▶ **Stated task A**:
In the mock trial article, who took on the role of the defendant when junior Isaac Oronsky became ill?
▶ **Stated task B**:
Continue the mock trial article from its final sentence.

▶ **Supplied text**:
The mock trial county competition lasted for four weeks starting in late January and the team competed in seven trials culminating with the championship against Acalanes on Feb. 18. 

The team has prepared for the competition since the beginning of the school year. The fictional criminal case that the team worked on revolved around the alleged murder of Taylor Matsumoto by The victim’s spouse, Bailey Matsumoto. 

There were various obstacles the team faced throughout the competition. The team, which had not lost a trial at count in more than two years, was shaken after losing their second trial to Alhambra, which Cal beat in the finals the past two years.

“It really tested our confidence especially because since my sophomore year we’ve never lost a county trial,” said senior captain Sarah Zhang, a third-year prosecution attorney.

But the team bounced back, winning its next four trials to reach the championship trial for the ninth time in the past 10 years.

“I felt a lot of pressure that night being captain and prosecution lead attorney and just thinking about it being my final county trial as a senior,” Zhang said. “I just wanted to perform my very best not only for the team but for myself.” 

Zhang is one of eight seniors on the team who participated in their final county competition. 

“It was definitely an emotional trial,” Zhang said.

The team performed great and learned at the competition awards ceremony on Feb. 20 that it made school history by winning its third straight title. Cal won back-to-back titles from 2014-15.

But it wasn’t easy. The team faced a dilemma entering semifinals against Miramonte on Feb. 13 when one of their key witnesses, junior Isaac Oronsky, became ill. Senior co-captain Siddhant Gupta, who generally serves as a prosecution attorney, stepped in and had two days to memorize Oronsky’s part before taking on the role of the defendant, Bailey Matsumoto.

▶ **Entries supplied**:
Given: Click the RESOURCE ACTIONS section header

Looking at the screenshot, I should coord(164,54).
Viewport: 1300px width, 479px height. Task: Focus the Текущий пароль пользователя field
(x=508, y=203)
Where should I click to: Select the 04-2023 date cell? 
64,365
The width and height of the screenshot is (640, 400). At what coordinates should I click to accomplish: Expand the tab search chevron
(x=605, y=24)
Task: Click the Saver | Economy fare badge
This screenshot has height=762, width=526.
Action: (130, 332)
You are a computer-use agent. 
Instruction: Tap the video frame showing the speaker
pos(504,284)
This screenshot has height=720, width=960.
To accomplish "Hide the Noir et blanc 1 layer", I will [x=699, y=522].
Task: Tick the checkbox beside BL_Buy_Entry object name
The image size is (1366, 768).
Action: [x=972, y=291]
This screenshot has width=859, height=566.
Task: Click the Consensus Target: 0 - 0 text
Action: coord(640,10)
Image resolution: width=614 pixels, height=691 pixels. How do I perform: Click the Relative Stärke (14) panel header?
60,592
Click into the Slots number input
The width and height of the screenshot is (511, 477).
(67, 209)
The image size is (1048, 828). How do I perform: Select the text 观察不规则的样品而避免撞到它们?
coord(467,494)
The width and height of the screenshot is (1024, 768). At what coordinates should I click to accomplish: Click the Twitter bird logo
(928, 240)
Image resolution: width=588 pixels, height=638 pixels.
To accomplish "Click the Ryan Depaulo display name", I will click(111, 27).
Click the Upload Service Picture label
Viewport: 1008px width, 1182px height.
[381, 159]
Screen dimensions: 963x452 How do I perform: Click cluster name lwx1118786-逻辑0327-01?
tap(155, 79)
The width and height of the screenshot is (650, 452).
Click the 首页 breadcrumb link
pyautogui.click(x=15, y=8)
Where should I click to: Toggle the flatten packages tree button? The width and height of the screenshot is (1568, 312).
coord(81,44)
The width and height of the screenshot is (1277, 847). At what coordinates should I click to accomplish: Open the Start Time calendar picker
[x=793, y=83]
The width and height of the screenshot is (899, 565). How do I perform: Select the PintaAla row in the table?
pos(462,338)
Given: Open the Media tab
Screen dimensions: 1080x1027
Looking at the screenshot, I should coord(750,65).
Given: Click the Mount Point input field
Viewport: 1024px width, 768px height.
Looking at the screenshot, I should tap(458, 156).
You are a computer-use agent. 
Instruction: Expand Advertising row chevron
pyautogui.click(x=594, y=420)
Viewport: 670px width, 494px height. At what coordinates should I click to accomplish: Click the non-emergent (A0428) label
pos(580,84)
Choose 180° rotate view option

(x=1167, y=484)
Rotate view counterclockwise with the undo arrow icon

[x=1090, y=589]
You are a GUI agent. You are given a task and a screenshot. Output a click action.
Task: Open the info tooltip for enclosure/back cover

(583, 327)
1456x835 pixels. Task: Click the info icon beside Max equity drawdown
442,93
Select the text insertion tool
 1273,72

▶ **Written reply A**:
Senior co-captain Siddhant Gupta

▶ **Written reply B**:
“Our team was super calm. We know that everyone on the team is knowledgeable about the case,” senior Megan Hoang, lead defense attorney, said. “It’s nice to know that when you have a whole team of passionate mock trialers, we won’t really ever let each other down.” 

In addition to winning the top team award, the members of the team won 13 individual awards. Hoang believes that it’s the close-knit team dynamic that led them to all of its success. 

“Our team is super bonded,” Hoang said. “We enjoy spending time together and that’s what makes us do so well in competition because we have such good dynamics.” 

Junior Christine Oh, who is co-news editor of The Californian, was named the county’s outstanding courtroom journalist and also earned a trip to the state finals. She reported on the very first trial of the county competition. In her article, Oh had to summarize everything that occurred during the trial. She had only 24 hours after the trial to write her article.

“It was really stressful because I had to look back at my very messy notes and I only had a certain amount of time to write it,” Oh said.

Although Cal’s season ended with disappointment, the feeling could be what motivates them to their fourth straight title next year.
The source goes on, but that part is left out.